* [Exercise description]: Return only the tail of the data below, word for word: the line with "Image resolution: width=640" and each line after it through the final one.

* [Exercise material]:
################

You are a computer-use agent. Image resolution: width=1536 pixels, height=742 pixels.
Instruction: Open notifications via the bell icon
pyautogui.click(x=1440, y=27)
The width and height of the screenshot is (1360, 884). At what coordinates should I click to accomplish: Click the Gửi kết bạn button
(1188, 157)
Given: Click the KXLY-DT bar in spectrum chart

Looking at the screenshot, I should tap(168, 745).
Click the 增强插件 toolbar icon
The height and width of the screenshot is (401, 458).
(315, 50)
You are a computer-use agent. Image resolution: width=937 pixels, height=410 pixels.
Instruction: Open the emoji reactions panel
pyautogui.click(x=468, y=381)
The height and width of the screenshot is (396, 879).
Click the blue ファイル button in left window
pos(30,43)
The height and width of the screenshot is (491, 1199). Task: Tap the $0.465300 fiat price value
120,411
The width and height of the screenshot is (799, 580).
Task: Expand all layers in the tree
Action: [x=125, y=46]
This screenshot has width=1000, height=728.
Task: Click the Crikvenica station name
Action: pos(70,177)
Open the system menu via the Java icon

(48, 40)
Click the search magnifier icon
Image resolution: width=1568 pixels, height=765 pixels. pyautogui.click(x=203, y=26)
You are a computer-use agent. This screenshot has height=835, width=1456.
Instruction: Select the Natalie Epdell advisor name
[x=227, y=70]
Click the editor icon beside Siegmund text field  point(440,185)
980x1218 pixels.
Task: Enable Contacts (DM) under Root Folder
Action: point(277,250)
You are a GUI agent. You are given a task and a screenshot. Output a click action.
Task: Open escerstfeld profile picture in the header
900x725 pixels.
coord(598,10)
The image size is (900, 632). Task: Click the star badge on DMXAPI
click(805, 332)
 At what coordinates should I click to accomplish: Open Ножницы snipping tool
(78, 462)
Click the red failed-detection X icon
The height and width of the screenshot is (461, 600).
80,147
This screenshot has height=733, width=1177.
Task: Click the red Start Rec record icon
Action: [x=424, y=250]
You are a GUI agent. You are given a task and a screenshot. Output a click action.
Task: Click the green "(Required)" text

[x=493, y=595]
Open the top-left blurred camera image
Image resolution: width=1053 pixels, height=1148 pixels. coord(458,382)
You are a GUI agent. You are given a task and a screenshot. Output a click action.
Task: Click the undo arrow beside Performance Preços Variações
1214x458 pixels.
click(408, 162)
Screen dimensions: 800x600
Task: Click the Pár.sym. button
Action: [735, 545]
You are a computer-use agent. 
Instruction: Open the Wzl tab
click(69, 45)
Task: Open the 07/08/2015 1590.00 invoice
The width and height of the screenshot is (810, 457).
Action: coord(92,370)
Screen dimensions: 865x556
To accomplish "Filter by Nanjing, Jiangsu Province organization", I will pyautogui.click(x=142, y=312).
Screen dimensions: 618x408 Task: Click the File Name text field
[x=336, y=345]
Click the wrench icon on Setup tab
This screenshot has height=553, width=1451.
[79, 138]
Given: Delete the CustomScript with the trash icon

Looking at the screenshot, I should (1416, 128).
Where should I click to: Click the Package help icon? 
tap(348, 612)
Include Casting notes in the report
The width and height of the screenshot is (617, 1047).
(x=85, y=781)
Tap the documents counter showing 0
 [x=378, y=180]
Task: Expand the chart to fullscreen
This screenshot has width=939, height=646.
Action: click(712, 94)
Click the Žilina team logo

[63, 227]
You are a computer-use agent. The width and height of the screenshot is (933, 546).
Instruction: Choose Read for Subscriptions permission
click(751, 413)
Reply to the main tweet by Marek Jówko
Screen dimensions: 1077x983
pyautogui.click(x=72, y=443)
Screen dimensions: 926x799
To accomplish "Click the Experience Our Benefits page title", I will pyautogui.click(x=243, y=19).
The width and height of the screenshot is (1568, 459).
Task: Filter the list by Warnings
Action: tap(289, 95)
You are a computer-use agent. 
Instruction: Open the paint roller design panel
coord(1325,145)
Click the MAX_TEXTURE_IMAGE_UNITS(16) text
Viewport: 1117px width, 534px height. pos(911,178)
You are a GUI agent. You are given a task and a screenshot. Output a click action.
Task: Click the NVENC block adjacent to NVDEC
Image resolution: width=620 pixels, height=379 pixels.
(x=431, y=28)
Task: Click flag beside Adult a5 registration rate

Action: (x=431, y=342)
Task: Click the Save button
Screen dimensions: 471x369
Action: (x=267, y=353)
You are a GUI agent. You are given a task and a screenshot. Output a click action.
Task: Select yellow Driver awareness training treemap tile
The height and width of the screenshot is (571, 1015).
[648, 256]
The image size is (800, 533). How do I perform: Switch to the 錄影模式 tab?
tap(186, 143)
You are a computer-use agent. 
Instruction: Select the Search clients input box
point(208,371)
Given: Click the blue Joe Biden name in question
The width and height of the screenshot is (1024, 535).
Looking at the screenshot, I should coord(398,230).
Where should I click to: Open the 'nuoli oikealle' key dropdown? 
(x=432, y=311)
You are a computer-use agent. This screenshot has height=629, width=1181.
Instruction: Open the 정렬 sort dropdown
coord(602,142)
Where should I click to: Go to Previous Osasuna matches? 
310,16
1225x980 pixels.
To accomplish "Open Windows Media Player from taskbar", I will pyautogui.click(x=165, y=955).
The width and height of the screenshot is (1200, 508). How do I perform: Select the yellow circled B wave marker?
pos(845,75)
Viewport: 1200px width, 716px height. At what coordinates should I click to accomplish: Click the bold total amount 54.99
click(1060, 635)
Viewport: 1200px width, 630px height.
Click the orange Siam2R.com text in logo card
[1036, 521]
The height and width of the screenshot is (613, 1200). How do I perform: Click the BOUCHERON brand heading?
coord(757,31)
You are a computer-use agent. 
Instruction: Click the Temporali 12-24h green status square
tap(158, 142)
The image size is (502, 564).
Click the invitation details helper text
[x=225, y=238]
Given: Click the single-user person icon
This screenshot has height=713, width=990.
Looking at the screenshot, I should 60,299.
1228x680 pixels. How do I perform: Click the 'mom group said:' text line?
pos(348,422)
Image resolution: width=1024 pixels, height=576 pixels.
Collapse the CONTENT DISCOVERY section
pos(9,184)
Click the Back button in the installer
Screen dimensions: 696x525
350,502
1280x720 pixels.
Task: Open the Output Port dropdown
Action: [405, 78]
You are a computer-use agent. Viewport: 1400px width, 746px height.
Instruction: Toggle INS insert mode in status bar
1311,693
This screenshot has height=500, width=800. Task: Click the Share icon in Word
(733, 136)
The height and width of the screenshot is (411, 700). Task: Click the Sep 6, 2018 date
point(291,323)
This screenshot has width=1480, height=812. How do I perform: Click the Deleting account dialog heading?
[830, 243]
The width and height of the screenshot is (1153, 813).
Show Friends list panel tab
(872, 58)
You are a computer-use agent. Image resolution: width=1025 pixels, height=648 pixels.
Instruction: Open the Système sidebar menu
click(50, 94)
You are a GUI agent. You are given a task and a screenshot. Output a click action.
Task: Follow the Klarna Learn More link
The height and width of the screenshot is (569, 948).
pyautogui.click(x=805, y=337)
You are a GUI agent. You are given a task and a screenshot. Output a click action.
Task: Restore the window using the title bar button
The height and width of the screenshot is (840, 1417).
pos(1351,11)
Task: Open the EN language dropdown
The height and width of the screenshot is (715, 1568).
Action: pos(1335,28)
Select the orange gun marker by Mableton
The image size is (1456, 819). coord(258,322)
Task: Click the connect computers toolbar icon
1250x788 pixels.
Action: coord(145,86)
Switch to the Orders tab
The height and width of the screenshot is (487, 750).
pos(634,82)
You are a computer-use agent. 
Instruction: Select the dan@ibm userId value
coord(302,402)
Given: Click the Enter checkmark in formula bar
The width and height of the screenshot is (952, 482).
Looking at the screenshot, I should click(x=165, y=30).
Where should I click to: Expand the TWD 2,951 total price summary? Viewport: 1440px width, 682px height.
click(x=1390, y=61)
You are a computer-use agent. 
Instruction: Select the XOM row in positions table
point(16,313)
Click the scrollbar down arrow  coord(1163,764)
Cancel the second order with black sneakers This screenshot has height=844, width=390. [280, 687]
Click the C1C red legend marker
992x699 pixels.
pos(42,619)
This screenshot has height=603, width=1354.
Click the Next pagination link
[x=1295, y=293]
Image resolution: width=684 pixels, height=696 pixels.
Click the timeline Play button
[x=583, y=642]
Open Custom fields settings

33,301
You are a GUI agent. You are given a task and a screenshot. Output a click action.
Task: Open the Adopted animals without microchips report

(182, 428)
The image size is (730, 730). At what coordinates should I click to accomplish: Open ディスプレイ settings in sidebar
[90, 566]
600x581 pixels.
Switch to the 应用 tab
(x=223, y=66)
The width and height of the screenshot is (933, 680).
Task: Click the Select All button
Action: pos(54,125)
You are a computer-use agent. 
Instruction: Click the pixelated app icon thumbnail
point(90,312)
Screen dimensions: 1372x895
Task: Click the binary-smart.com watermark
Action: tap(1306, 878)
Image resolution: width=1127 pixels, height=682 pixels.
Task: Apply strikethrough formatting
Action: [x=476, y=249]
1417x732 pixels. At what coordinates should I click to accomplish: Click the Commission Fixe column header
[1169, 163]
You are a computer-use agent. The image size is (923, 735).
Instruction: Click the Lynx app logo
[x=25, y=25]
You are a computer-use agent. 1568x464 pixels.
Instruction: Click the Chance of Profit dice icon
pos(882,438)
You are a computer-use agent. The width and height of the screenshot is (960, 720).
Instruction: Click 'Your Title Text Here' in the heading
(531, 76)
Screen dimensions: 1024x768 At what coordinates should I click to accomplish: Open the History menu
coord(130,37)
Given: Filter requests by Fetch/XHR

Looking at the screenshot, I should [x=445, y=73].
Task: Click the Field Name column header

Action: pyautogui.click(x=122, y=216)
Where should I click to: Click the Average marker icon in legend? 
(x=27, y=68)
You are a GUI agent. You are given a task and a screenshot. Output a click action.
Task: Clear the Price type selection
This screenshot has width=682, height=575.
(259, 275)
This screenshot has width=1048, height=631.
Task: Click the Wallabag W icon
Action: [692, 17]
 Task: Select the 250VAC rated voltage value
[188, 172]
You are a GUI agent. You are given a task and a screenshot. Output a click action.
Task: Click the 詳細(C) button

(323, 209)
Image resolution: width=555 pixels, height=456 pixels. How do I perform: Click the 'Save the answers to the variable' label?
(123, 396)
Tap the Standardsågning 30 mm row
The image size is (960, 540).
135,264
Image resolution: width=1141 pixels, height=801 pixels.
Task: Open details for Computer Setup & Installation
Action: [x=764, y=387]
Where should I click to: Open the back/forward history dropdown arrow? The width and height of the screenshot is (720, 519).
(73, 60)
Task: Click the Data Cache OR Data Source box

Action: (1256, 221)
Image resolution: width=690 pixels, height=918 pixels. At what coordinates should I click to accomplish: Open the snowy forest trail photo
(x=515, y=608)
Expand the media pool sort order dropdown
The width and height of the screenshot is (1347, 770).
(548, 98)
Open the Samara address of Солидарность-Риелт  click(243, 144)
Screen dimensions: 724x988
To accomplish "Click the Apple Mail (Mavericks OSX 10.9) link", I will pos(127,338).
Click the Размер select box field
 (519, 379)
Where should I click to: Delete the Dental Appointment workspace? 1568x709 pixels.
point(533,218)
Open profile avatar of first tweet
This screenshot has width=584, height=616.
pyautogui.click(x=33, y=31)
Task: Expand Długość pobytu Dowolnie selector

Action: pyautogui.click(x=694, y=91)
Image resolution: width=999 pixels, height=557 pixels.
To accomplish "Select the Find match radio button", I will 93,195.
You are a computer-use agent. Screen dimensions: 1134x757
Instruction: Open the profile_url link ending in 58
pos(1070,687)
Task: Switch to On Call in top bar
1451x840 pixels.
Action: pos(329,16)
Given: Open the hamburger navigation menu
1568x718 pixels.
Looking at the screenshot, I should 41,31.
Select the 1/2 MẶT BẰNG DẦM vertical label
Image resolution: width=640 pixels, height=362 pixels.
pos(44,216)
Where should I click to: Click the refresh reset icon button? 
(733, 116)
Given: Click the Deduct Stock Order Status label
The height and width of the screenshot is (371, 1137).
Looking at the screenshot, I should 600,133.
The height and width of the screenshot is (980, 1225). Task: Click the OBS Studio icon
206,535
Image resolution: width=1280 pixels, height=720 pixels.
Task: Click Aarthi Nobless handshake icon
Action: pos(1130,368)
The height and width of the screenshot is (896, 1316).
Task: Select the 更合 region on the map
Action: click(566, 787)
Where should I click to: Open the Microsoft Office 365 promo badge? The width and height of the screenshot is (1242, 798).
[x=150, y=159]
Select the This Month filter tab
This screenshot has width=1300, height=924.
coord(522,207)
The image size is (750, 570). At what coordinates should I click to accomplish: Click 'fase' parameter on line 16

################

* [Response]:
Image resolution: width=640 pixels, height=362 pixels.
pos(44,216)
Where should I click to: Click the refresh reset icon button? 
(733, 116)
Given: Click the Deduct Stock Order Status label
The height and width of the screenshot is (371, 1137).
Looking at the screenshot, I should 600,133.
The height and width of the screenshot is (980, 1225). Task: Click the OBS Studio icon
206,535
Image resolution: width=1280 pixels, height=720 pixels.
Task: Click Aarthi Nobless handshake icon
Action: pos(1130,368)
The height and width of the screenshot is (896, 1316).
Task: Select the 更合 region on the map
Action: click(566, 787)
Where should I click to: Open the Microsoft Office 365 promo badge? The width and height of the screenshot is (1242, 798).
[x=150, y=159]
Select the This Month filter tab
This screenshot has width=1300, height=924.
coord(522,207)
The image size is (750, 570). At what coordinates should I click to accomplish: Click 'fase' parameter on line 16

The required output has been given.